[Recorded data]
***
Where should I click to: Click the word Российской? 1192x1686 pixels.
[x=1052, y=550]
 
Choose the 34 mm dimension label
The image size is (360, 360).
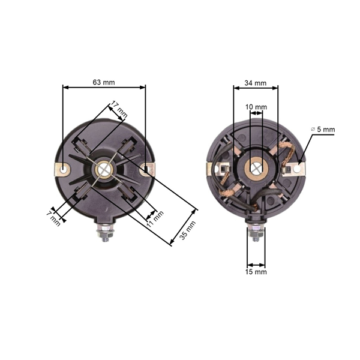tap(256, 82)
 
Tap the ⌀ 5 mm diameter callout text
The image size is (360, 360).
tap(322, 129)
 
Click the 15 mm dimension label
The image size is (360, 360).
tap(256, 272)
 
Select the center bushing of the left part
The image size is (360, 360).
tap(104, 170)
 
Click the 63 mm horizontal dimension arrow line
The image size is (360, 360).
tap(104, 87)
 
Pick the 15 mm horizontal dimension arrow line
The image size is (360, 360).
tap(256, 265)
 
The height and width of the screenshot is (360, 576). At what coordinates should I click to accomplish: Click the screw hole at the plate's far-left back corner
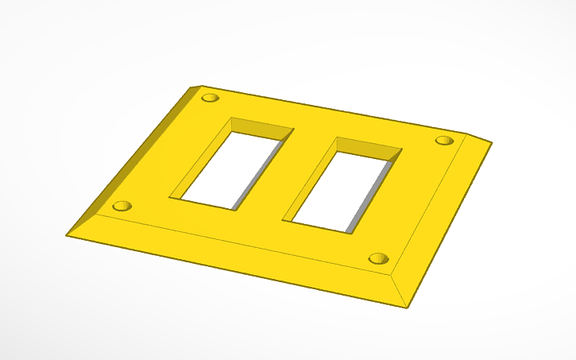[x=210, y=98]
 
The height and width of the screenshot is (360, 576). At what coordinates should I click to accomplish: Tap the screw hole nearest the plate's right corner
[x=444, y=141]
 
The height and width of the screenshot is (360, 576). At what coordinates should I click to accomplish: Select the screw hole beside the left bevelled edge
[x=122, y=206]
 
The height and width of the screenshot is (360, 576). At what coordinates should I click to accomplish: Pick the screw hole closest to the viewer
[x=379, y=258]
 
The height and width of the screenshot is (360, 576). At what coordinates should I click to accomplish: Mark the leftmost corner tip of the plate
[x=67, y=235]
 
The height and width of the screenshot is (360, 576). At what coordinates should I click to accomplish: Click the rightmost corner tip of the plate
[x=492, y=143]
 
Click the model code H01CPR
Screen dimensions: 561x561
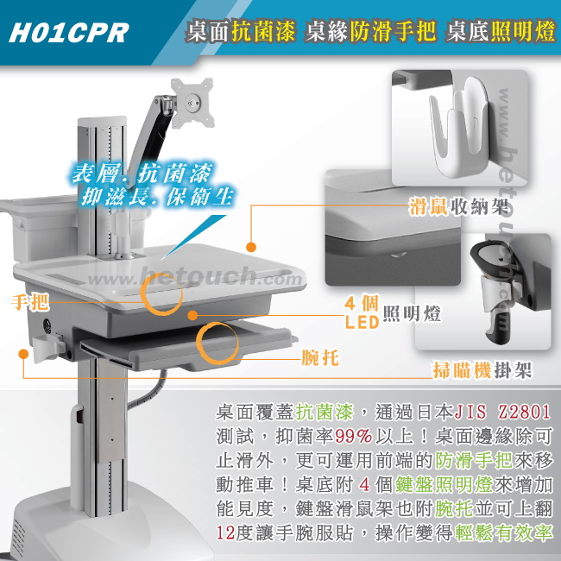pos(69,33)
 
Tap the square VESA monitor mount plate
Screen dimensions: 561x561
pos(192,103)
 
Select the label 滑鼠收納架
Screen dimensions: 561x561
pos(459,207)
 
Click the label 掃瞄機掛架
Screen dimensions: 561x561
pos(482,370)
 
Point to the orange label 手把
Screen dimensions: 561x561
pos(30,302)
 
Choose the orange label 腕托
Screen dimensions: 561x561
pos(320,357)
***
**Problem to work on:** Turn every non-blank line of the records above into a Markdown table with two columns, Row and Line, numbering the rows in order. Leave the pictures out of the table.

**Written response:**
| Row | Line |
|---|---|
| 1 | Where should I click to: Click the word Российской? 1192x1686 pixels. |
| 2 | [x=1052, y=550] |
| 3 | Choose the 34 mm dimension label |
| 4 | The image size is (360, 360). |
| 5 | tap(256, 82) |
| 6 | Tap the ⌀ 5 mm diameter callout text |
| 7 | The image size is (360, 360). |
| 8 | tap(322, 129) |
| 9 | Click the 15 mm dimension label |
| 10 | The image size is (360, 360). |
| 11 | tap(256, 272) |
| 12 | Select the center bushing of the left part |
| 13 | The image size is (360, 360). |
| 14 | tap(104, 170) |
| 15 | Click the 63 mm horizontal dimension arrow line |
| 16 | The image size is (360, 360). |
| 17 | tap(104, 87) |
| 18 | Pick the 15 mm horizontal dimension arrow line |
| 19 | The image size is (360, 360). |
| 20 | tap(256, 265) |
| 21 | The height and width of the screenshot is (360, 576). At what coordinates should I click to accomplish: Click the screw hole at the plate's far-left back corner |
| 22 | [x=210, y=98] |
| 23 | The height and width of the screenshot is (360, 576). At what coordinates should I click to accomplish: Tap the screw hole nearest the plate's right corner |
| 24 | [x=444, y=141] |
| 25 | The height and width of the screenshot is (360, 576). At what coordinates should I click to accomplish: Select the screw hole beside the left bevelled edge |
| 26 | [x=122, y=206] |
| 27 | The height and width of the screenshot is (360, 576). At what coordinates should I click to accomplish: Pick the screw hole closest to the viewer |
| 28 | [x=379, y=258] |
| 29 | The height and width of the screenshot is (360, 576). At what coordinates should I click to accomplish: Mark the leftmost corner tip of the plate |
| 30 | [x=67, y=235] |
| 31 | The height and width of the screenshot is (360, 576). At what coordinates should I click to accomplish: Click the rightmost corner tip of the plate |
| 32 | [x=492, y=143] |
| 33 | Click the model code H01CPR |
| 34 | Screen dimensions: 561x561 |
| 35 | pos(69,33) |
| 36 | Tap the square VESA monitor mount plate |
| 37 | Screen dimensions: 561x561 |
| 38 | pos(192,103) |
| 39 | Select the label 滑鼠收納架 |
| 40 | Screen dimensions: 561x561 |
| 41 | pos(459,207) |
| 42 | Click the label 掃瞄機掛架 |
| 43 | Screen dimensions: 561x561 |
| 44 | pos(482,370) |
| 45 | Point to the orange label 手把 |
| 46 | Screen dimensions: 561x561 |
| 47 | pos(30,302) |
| 48 | Choose the orange label 腕托 |
| 49 | Screen dimensions: 561x561 |
| 50 | pos(320,357) |